- Stylistic origins: Garage house; jungle; breakbeat; R&B; dancehall; dance-pop;
- Cultural origins: Early to mid-1990s, London, England

Subgenres
- Speed garage; 2-step garage; Breakstep; Future garage; NUKG;

Fusion genres
- Dubstep; Bassline; Grime; UK funky;

Other topics
- Bass music; Future bass; House; Drum and bass;

= UK garage =

Genre of electronic dance music

UK garage, abbreviated as UKG, is a genre of electronic music which originated in England in the early to mid-1990s. It is defined by percussive, shuffled rhythms with syncopated hi-hats, cymbals, and snares, and may include either 4/4 house kick patterns or more irregular "2-step" rhythms.

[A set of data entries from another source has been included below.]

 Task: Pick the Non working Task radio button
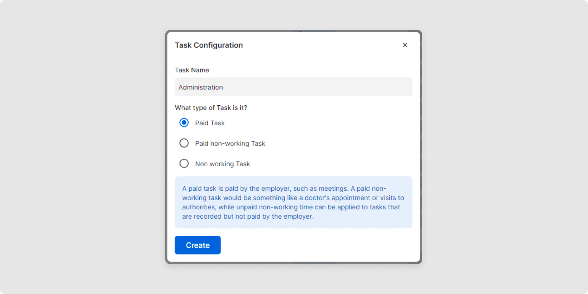(x=184, y=164)
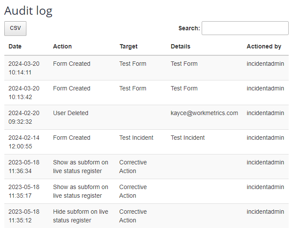Screen dimensions: 293x228
Task: Click the User Deleted action cell
Action: click(71, 113)
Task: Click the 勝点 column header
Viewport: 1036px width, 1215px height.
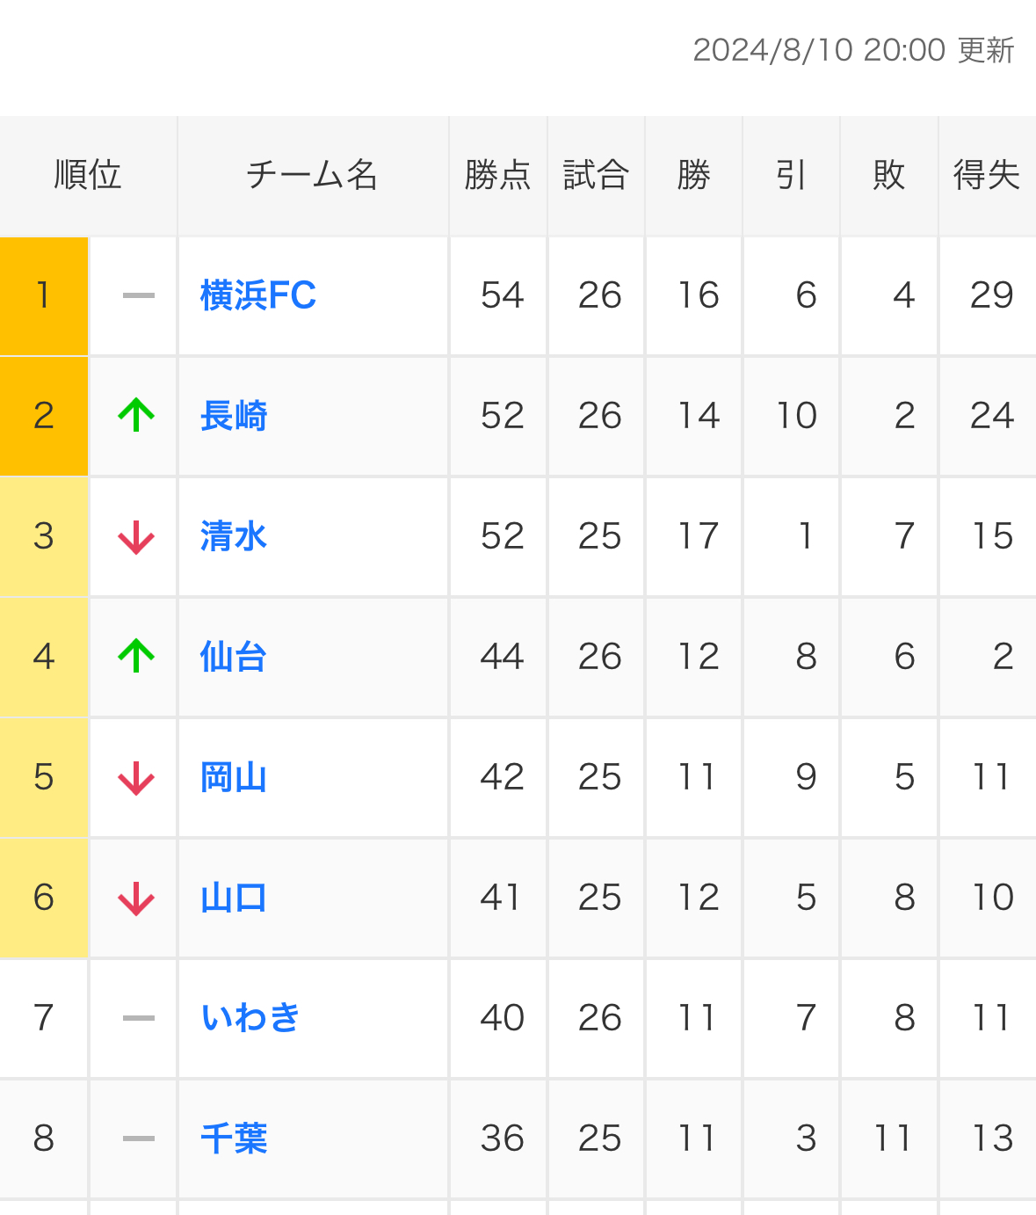Action: coord(498,175)
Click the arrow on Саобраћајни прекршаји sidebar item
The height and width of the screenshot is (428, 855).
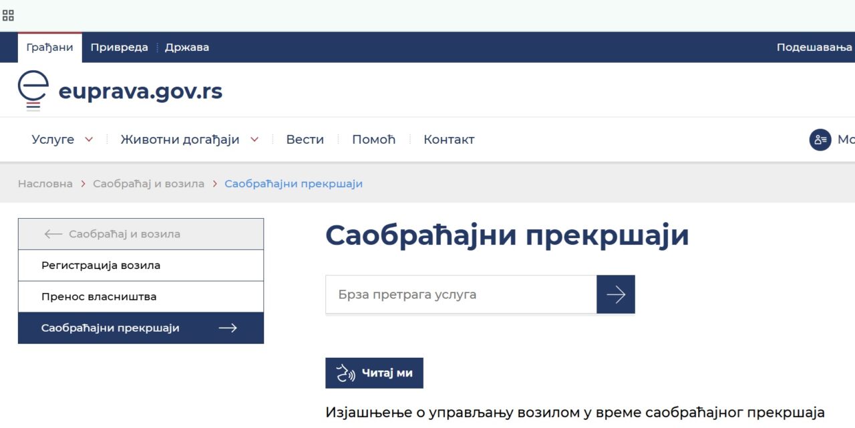tap(228, 328)
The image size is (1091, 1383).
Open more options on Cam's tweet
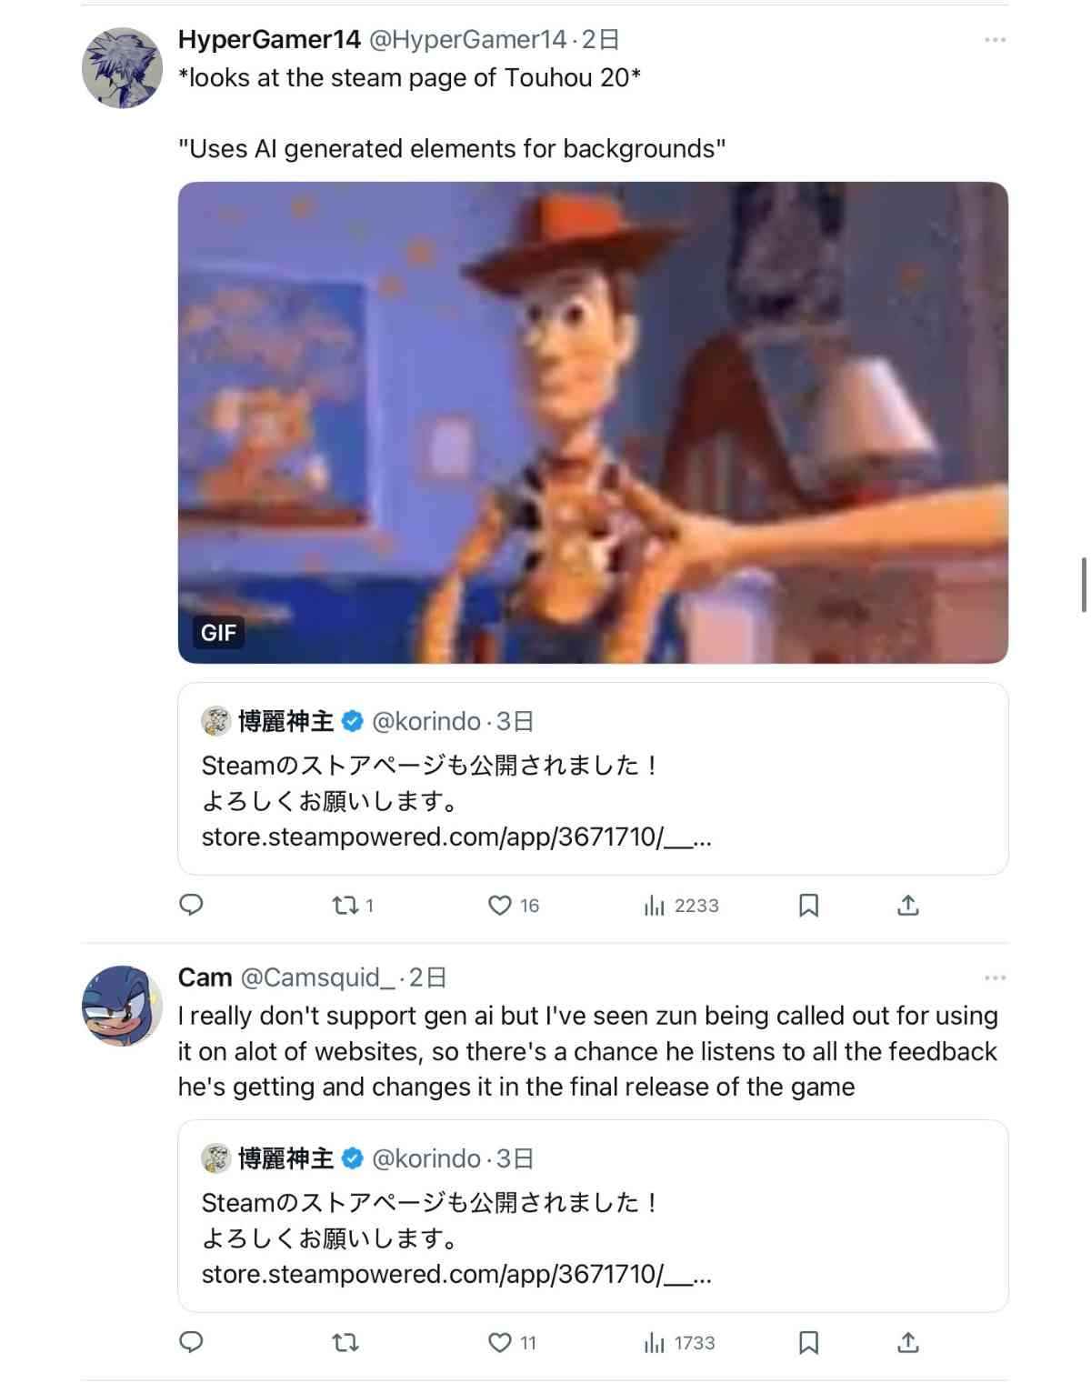(995, 977)
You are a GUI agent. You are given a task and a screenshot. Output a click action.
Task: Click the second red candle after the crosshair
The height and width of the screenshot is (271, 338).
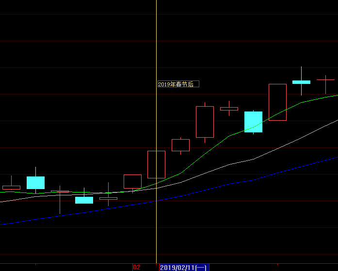click(x=205, y=122)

Garage tracks also commonly feature "chopped up" and time-stretched or pitch-shifted vocal samples complementing the underlying rhythmic structure at a tempo usually around 130 BPM. The genre was influenced by garage house, jungle, Jamaican soundsystem, ragga, dancehall, gospel music, R&B, and rave culture.

UK garage encompassed subgenres such as speed garage and 2-step, and was then largely subsumed into other styles of music and production in the mid-2000s, including bassline, grime, and dubstep. The decline of UK garage during the mid-2000s saw the birth of UK funky, which is closely related. The 2010s saw a resurgence in the genre through underground and leftfield club music particularly as an influence on what became known as "post dubstep", then in the early 2020s, a major populist revival of UK garage, sometimes titled "new UK garage" or "NUKG".

==Origins==
UK garage emerged in London in the early 1990s from a blend of New York garage house, jungle, Jamaican ragga and dancehall music, and R&B. It was influenced by the pirate radio scene, rave culture, gospel, Baptist churches, and the Black diaspora. MJ Cole once stated, "London is a multicultural city... it's like a melting pot of young people, and that's reflected in the music of UK garage."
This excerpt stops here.